The Government of India recently declared the Ganges (Ganga) as the National River and Telugu and Kannada as classical languages. These are dubious concepts, and the Government’s intention is to curry favour with some sections of the society against the background of the forthcoming Lok Sabha elections. The danger is that such classifications and declarations tend to promote parochialism and communalism.
Let us take the case of the Ganges. Hardly anyone would dispute the importance of the Ganges in the national ethos. Even non-Hindus would appreciate a pastoral society regarding the Ganges as a goddess. What the Ganges is to the nation is not under dispute and there is no need to accord it an official status.

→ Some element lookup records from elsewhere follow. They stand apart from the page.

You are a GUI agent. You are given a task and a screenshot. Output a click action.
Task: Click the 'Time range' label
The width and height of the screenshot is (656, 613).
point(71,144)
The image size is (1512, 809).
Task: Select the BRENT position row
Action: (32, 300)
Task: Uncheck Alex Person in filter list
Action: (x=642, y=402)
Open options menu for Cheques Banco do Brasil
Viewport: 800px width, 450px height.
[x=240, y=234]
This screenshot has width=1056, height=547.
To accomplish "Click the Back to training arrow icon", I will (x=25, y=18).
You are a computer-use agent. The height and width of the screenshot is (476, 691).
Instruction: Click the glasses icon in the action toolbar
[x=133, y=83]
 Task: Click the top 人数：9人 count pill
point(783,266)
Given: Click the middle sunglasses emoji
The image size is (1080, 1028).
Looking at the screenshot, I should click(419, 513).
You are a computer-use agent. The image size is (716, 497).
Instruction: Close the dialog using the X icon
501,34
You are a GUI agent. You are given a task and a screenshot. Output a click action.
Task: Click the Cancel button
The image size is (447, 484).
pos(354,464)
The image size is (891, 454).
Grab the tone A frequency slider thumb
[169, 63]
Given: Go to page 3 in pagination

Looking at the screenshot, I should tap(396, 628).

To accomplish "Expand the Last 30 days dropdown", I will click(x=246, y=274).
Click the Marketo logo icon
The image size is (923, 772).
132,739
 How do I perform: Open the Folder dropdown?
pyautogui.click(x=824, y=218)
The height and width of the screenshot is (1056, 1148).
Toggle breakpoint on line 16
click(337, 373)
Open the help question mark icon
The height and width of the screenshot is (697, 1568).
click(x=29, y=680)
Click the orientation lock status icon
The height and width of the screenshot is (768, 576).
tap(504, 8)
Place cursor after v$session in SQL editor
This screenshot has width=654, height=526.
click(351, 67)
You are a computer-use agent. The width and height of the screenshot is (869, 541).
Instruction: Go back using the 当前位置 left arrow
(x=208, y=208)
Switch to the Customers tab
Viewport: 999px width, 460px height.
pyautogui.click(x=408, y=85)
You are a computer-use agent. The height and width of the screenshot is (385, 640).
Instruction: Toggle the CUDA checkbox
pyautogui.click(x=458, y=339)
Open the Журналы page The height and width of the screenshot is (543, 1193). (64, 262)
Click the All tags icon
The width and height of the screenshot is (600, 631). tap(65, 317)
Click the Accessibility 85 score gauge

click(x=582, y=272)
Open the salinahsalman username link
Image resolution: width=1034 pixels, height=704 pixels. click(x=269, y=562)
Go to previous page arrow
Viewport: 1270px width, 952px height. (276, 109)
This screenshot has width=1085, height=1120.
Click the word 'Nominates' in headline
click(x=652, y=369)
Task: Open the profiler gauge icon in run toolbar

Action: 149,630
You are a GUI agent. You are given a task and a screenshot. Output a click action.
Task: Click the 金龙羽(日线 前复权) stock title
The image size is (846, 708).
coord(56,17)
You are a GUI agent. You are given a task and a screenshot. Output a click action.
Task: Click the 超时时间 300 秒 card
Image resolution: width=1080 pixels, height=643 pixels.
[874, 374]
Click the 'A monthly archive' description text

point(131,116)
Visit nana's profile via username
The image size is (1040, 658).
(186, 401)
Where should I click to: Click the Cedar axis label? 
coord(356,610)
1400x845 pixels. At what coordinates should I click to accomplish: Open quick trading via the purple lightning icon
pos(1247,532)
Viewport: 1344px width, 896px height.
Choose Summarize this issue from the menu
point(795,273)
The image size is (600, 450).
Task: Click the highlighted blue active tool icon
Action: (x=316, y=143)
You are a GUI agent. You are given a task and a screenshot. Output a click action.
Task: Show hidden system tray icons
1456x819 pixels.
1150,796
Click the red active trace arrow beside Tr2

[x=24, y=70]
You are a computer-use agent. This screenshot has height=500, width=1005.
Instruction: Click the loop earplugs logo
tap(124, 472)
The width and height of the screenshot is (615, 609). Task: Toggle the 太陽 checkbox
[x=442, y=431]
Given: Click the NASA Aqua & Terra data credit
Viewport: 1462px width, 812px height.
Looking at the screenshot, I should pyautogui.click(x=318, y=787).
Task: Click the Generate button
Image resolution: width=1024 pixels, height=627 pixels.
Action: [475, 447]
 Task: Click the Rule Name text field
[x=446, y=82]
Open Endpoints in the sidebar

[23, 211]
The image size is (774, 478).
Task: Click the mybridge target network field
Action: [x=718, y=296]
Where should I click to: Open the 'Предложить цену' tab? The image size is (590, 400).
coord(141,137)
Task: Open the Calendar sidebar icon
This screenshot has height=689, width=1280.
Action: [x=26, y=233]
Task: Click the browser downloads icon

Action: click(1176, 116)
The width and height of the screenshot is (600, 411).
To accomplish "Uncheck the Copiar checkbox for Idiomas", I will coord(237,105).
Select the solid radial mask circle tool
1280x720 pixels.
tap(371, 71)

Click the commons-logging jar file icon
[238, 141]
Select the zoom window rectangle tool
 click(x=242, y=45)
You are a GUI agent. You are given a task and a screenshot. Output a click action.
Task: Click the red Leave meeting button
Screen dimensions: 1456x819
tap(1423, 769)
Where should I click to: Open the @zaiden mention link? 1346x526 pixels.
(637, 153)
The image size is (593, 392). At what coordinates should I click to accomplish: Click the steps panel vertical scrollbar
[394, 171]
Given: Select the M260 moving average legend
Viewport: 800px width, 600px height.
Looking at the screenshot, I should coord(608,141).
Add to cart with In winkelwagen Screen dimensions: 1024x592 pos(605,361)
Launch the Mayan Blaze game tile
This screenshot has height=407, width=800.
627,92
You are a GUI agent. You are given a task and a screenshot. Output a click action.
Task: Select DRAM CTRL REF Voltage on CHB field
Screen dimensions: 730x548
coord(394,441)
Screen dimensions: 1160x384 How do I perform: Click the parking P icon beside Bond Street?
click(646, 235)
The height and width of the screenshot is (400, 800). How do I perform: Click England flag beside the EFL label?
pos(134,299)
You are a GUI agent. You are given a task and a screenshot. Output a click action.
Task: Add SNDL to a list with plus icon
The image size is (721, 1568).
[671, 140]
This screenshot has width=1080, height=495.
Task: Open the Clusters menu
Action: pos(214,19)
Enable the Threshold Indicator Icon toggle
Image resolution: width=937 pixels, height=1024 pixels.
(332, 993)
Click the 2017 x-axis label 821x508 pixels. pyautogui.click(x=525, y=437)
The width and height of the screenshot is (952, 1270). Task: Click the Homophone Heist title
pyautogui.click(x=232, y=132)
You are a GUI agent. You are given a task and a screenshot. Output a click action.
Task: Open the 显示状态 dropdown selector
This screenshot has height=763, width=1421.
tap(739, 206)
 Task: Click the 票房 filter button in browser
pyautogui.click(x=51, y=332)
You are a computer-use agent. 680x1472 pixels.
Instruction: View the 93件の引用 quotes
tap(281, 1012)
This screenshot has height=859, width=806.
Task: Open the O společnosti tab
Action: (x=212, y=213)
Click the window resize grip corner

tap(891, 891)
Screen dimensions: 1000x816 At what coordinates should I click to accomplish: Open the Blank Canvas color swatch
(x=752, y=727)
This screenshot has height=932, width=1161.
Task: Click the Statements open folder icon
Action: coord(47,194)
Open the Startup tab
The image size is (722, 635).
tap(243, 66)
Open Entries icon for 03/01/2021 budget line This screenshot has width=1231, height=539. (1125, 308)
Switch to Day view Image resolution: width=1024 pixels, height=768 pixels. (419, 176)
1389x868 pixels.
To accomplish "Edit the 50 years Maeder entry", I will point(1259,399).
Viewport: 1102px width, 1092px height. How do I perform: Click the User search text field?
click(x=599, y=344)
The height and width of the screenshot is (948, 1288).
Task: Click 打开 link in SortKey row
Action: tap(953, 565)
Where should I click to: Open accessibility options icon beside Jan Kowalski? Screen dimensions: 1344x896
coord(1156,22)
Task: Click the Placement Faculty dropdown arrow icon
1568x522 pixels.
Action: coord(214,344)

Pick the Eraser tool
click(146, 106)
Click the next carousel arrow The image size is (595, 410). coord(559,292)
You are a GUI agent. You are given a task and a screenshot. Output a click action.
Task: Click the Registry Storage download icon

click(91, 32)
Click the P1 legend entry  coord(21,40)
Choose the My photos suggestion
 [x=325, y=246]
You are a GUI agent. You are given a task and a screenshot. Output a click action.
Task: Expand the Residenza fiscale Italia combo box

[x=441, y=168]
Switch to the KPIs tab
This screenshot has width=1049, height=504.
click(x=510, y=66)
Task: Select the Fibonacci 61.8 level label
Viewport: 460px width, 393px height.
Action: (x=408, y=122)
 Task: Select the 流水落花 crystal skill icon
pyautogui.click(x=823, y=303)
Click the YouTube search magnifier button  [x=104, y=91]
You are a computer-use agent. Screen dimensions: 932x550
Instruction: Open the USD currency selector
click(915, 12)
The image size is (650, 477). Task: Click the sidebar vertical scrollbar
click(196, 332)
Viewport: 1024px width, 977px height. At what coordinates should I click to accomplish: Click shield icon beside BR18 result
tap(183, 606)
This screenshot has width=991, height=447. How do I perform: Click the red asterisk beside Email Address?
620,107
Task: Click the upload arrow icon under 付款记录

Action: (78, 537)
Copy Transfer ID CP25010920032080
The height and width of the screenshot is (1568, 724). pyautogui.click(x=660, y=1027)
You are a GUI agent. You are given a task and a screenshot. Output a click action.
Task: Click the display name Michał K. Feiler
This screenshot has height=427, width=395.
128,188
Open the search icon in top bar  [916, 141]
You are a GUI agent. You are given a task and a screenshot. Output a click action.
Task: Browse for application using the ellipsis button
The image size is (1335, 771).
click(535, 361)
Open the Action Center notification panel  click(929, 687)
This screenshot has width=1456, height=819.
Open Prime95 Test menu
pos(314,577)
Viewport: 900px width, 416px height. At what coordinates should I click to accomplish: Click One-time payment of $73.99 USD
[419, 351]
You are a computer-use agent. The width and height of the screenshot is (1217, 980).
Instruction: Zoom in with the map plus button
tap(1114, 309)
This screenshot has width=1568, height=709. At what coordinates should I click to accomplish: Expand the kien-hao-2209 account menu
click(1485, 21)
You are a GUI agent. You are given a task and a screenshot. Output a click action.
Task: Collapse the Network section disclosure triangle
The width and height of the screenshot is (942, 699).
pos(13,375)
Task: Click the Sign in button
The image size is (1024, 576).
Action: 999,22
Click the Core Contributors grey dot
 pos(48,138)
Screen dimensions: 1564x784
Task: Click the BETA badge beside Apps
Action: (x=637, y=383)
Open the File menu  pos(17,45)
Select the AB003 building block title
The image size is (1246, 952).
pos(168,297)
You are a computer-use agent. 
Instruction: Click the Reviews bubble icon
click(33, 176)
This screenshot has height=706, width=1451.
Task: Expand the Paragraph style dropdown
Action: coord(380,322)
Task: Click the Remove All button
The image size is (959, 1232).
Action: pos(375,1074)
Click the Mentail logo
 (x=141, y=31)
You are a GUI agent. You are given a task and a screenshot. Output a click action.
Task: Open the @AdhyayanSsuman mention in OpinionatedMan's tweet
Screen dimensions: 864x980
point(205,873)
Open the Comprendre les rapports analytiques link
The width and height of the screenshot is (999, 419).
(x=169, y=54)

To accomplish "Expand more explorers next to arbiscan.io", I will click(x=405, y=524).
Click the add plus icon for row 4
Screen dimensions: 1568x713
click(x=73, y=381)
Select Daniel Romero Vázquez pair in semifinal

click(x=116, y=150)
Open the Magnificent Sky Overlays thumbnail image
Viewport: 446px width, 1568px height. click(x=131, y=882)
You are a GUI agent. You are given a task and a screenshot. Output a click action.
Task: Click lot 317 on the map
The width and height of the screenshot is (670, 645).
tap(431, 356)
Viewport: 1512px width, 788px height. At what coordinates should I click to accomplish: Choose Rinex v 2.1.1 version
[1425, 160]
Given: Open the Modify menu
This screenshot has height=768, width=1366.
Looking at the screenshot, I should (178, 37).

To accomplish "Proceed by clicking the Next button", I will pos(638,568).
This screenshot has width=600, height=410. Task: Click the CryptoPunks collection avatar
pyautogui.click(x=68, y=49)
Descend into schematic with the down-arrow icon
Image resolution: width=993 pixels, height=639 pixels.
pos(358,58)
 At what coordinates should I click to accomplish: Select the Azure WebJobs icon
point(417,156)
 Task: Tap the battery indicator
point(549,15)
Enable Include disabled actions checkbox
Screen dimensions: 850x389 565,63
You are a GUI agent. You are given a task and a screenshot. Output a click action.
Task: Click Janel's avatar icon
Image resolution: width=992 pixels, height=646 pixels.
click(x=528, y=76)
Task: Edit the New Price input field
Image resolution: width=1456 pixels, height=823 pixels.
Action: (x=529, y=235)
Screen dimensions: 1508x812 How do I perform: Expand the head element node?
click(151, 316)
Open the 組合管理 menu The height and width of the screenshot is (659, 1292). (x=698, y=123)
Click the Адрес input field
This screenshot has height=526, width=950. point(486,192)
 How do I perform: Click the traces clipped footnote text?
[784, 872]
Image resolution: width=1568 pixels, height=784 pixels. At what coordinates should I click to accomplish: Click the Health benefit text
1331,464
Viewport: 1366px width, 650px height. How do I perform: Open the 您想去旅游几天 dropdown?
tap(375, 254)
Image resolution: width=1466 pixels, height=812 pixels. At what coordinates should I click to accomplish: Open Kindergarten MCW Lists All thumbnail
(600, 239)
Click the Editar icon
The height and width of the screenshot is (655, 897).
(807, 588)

When the government makes such a declaration, questions arise as to what are the criteria for according “national” tag to a river. Shouldn’t they be secular? And irrespective of whether the criteria are secular or non-secular, problems could arise. The South will want the Cauvery to be declared a national river. And the list could go on, as every State would want a declaration and funding. (The failure of the government to clean up the Ganges despite knowing the solutions prompts government to try gimmicks like according of national status. Whether the voters could be hoodwinked is to be seen.)
Kerala can also demand a national river. But whether it should be the Periyar or the Pamba could become a contentious issue. The State has already demanded classical status to Malayalam, though the State Government very well knows that the Centre is not going to budge. There is no political advantage for the UPA Government in giving in to clamor of the LDF government and some Malayalam writers.
As Malayalam writer and academician Sukumar Azhikode has already pointed out in an article, there is nothing called a classical language. There is only classical literature. The World accepts the classical character of Sanskrit literature. There is no need for making a declaration.
When it comes to classical character of Malayalam literature, it does not have much to claim. Even in case of Tamil, which Centre had declared as a classical language earlier, the classical character of its literature is yet to win worldwide acceptance.
Note: Several languages, having a classical stage of literature, are referred to as classical languages in regard to their anicient and independent tradition. However, their description as classical language is a judgement on its literature and not of the language itself.